_EXERCISE INSTRUCTIONS:_ Extract every line of the material that holds the string "computer".
·····
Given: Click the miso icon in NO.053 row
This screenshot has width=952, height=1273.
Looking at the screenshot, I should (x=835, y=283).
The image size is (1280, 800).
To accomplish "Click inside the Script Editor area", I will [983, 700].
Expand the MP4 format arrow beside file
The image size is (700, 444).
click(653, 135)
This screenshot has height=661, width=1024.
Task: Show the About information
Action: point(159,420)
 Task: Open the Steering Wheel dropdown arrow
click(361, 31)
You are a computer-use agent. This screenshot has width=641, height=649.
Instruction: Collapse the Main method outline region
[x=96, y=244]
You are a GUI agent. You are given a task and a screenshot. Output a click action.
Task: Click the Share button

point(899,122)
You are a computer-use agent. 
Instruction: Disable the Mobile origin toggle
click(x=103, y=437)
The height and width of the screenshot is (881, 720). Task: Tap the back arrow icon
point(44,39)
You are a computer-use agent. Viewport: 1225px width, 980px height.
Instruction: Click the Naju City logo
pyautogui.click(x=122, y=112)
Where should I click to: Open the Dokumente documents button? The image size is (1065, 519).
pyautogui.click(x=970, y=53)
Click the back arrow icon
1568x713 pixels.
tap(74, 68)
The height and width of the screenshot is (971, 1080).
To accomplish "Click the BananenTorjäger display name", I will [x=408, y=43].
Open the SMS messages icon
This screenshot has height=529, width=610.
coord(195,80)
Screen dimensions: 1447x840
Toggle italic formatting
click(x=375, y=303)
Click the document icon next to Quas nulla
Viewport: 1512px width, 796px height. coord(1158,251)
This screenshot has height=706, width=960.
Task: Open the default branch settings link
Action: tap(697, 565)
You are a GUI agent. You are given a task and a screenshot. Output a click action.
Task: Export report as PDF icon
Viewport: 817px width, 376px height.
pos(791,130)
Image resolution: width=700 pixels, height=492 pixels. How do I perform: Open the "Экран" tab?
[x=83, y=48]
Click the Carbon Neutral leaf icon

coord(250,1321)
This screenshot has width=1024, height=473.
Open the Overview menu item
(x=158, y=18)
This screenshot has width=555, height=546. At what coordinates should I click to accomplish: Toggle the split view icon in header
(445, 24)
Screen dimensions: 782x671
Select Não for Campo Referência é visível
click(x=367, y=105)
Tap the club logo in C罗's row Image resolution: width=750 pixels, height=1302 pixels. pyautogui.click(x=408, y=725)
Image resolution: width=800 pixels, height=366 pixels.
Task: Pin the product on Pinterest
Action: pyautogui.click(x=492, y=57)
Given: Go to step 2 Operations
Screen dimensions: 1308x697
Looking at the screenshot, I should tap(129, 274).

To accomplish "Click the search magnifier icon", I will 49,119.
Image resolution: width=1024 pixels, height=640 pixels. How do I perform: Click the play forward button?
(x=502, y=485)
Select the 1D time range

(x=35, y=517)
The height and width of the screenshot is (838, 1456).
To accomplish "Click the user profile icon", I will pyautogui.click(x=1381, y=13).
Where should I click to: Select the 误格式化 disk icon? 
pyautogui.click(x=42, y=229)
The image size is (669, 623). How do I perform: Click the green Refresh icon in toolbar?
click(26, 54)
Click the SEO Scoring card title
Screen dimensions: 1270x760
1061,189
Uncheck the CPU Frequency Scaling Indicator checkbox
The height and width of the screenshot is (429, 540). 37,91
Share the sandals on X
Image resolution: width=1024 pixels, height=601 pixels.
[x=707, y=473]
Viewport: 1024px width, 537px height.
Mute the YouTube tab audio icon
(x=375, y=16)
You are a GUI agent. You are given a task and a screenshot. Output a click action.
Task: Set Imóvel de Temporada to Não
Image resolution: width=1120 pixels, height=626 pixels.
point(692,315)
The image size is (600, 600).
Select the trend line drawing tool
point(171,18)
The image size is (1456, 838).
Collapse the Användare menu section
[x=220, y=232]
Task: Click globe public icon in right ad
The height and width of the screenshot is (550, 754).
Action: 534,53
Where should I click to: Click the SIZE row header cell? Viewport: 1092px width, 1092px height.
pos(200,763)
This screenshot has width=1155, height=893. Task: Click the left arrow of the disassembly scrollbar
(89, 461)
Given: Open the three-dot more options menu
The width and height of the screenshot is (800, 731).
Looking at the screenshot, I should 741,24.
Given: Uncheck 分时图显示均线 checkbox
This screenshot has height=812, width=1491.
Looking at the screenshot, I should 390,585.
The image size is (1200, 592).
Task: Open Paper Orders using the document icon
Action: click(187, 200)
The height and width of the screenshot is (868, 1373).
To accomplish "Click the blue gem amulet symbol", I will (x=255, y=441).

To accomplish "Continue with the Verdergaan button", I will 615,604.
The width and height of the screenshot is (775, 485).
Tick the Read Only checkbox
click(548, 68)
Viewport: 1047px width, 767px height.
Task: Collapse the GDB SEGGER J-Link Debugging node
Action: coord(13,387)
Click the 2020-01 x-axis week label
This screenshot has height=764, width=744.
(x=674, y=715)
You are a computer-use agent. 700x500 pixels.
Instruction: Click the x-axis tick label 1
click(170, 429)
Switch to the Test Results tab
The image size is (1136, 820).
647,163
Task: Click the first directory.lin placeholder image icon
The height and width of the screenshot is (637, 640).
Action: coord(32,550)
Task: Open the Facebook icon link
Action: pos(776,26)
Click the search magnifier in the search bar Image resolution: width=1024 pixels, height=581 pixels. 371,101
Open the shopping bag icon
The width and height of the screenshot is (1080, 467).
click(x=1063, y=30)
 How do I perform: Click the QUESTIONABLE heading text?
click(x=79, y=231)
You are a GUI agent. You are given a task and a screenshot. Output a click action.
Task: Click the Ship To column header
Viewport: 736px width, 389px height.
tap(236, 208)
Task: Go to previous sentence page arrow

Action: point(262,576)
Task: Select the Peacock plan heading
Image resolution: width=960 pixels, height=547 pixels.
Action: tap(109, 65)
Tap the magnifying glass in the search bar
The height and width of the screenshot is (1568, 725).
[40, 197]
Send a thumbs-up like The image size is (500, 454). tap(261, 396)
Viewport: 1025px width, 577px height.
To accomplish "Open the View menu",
·····
_ANSWER SECTION:_
You are a computer-use agent. This screenshot has width=641, height=649.
You are a computer-use agent. 
You are a computer-use agent. Viewport: 1225px width, 980px height.
You are a computer-use agent. 700x500 pixels.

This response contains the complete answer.